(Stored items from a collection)

====

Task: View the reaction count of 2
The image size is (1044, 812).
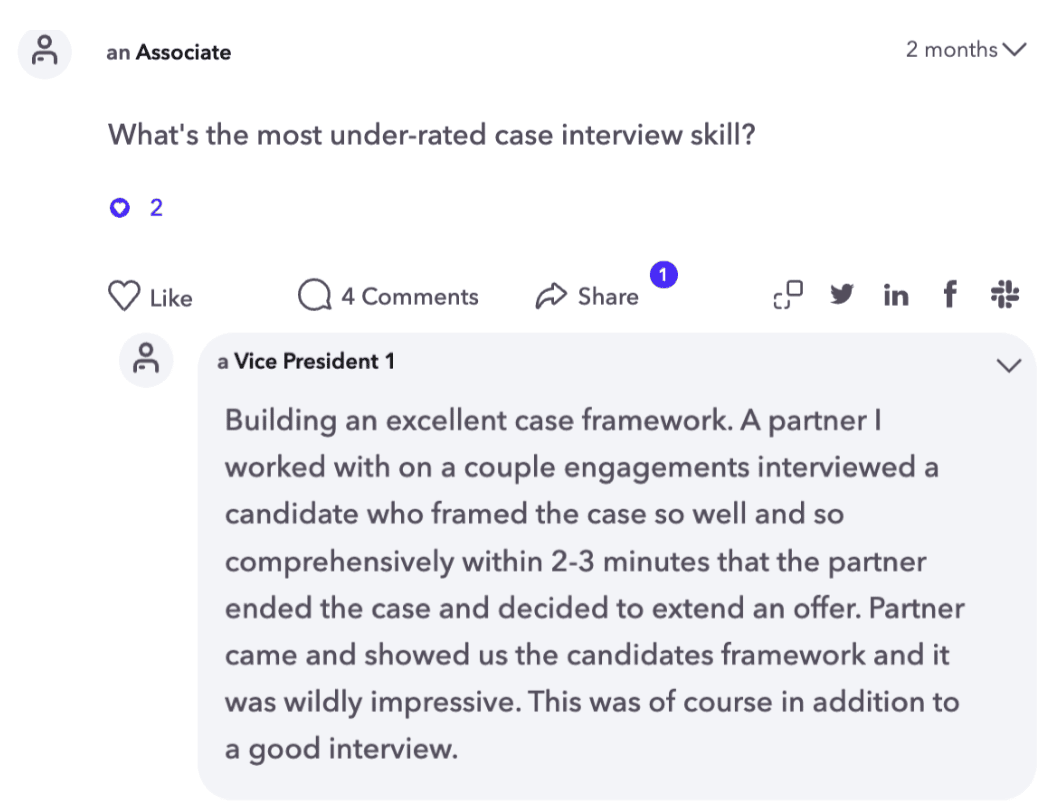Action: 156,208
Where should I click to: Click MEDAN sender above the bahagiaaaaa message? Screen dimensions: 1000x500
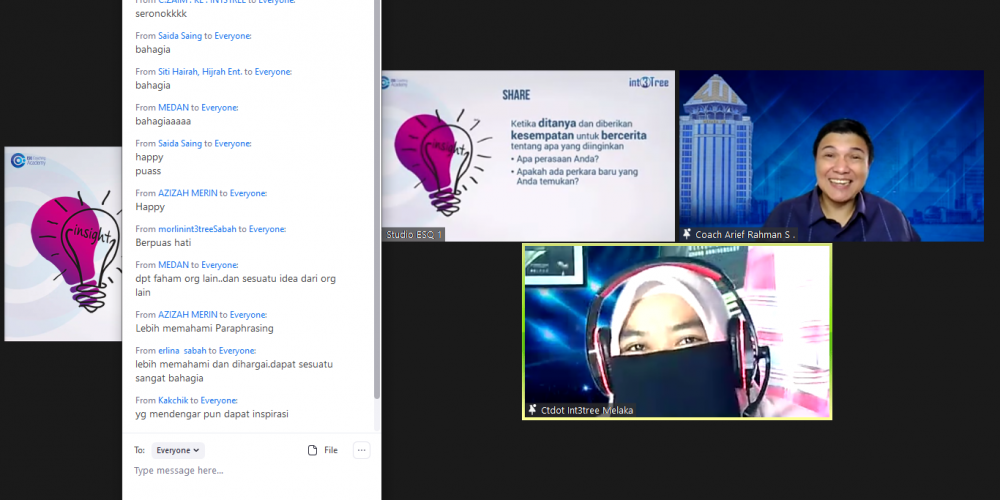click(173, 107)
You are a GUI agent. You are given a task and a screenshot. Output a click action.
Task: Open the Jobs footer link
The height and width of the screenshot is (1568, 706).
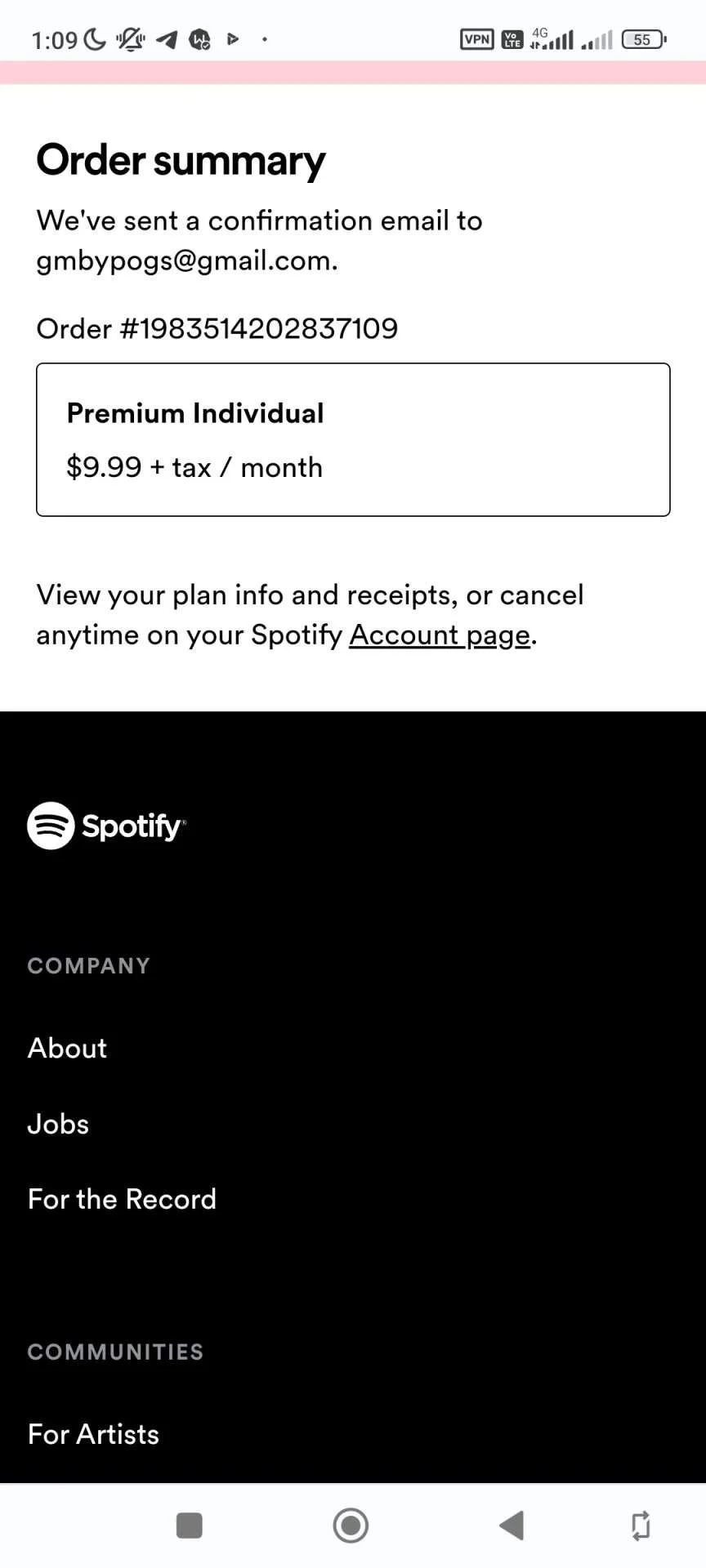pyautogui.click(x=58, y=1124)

====

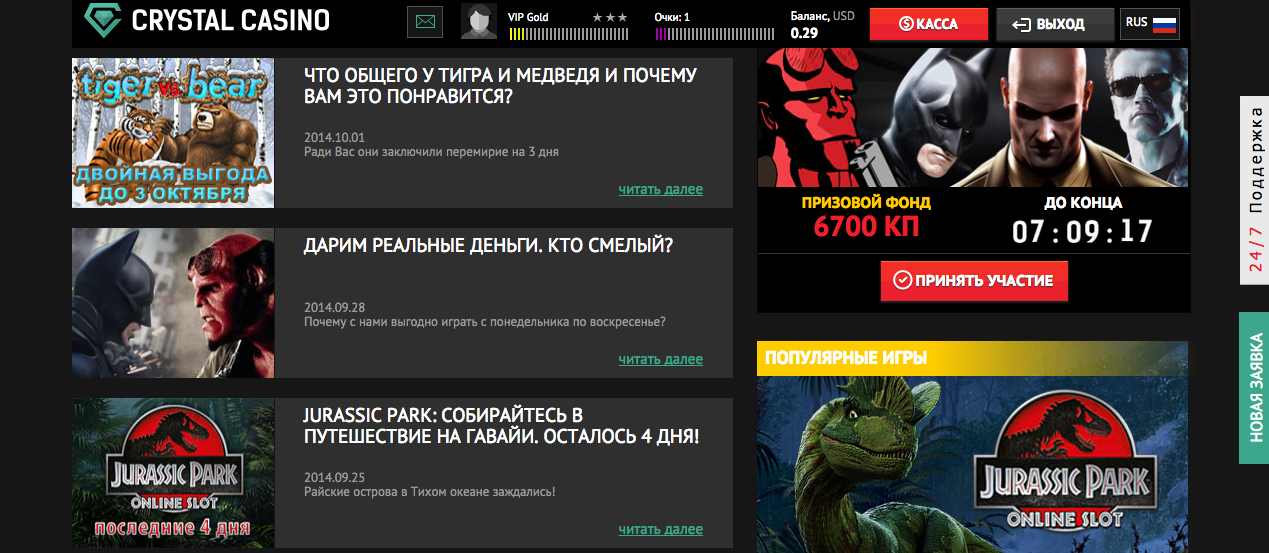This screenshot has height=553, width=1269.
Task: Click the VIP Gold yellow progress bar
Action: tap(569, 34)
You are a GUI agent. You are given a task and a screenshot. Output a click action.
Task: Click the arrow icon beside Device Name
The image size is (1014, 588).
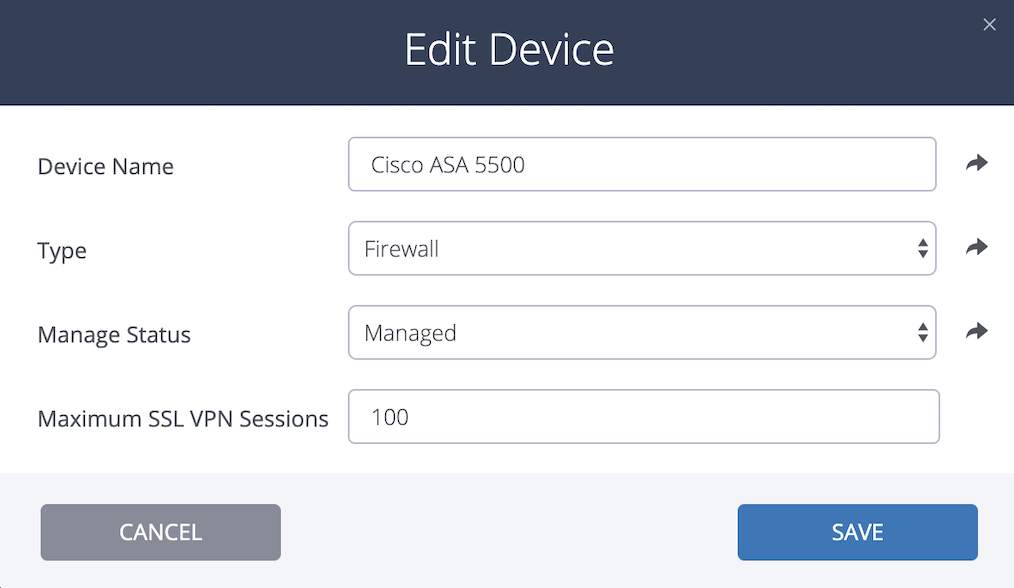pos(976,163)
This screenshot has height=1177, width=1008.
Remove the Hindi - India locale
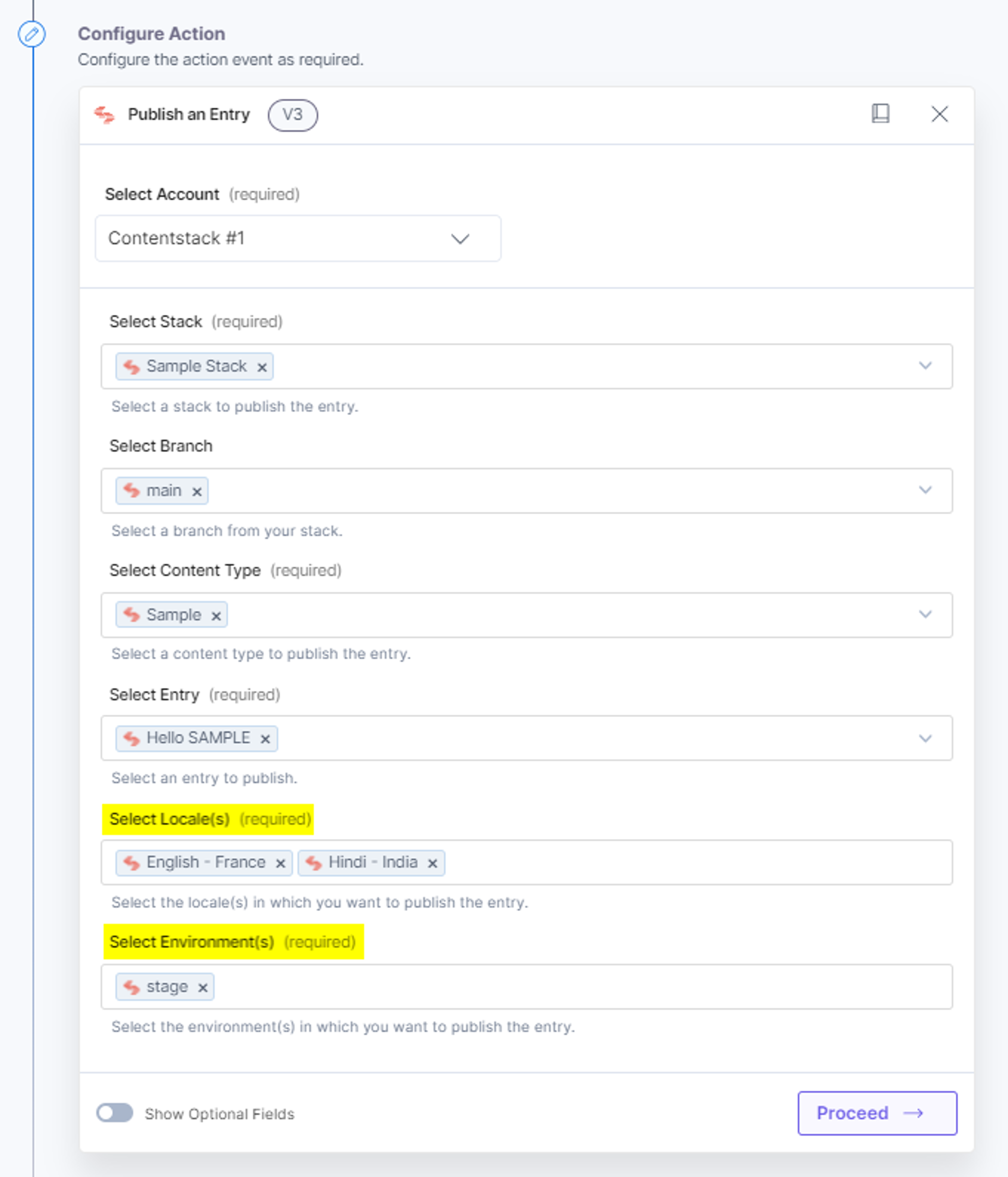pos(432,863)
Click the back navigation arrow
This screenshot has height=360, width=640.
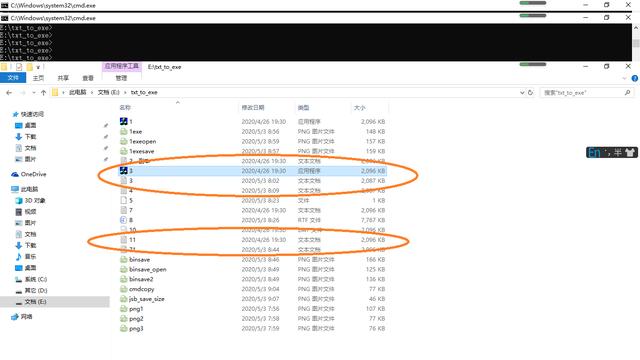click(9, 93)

====

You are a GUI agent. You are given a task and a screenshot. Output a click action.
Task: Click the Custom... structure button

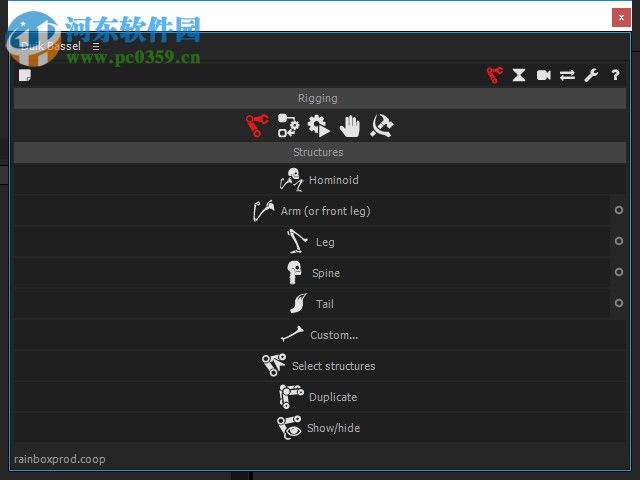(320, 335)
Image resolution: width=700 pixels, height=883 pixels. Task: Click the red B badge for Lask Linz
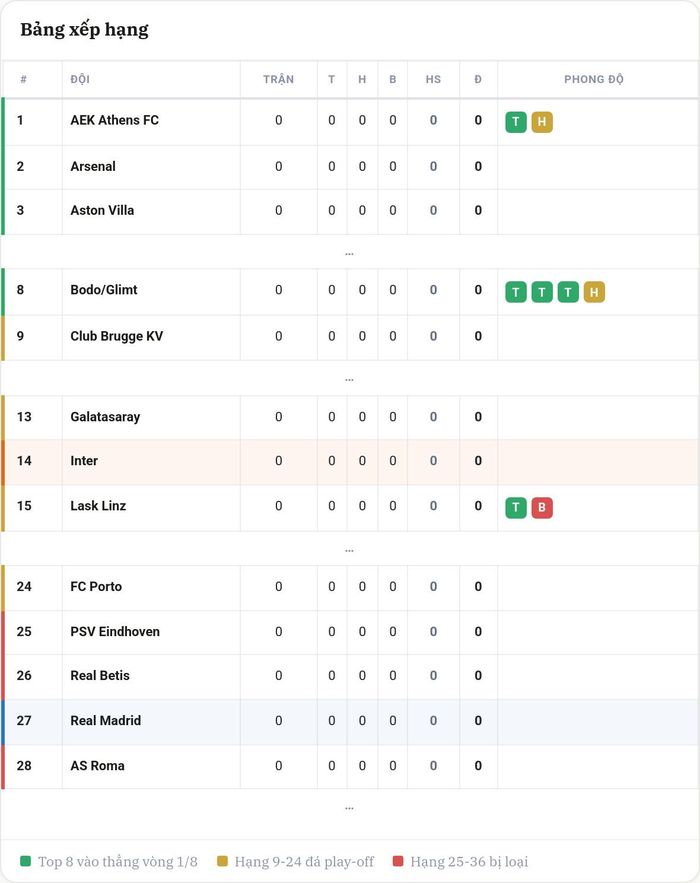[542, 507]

====

> [INSTRUCTIONS FOR THE TASK]: Rescale only the items from the line with "Task: View the reaction count of 2" up to and including the line with "pyautogui.click(x=58, y=1124)": write every line again, requests included, multiplying each coordinate in the answers by 2.4 and rounding to whole numbers with halves rounded up, while leaving all numbers in the requests unchanged. Leave the pictures out of your answer.

> [EXPECTED ANSWER]:
Task: View the reaction count of 2
The image size is (1044, 812).
Action: 374,499
Where should I click to: Click MEDAN sender above the bahagiaaaaa message? Screen dimensions: 1000x500
click(415, 257)
You are a GUI agent. You are given a task and a screenshot. Output a click action.
Task: Open the Jobs footer link
The height and width of the screenshot is (1568, 706).
pyautogui.click(x=139, y=2698)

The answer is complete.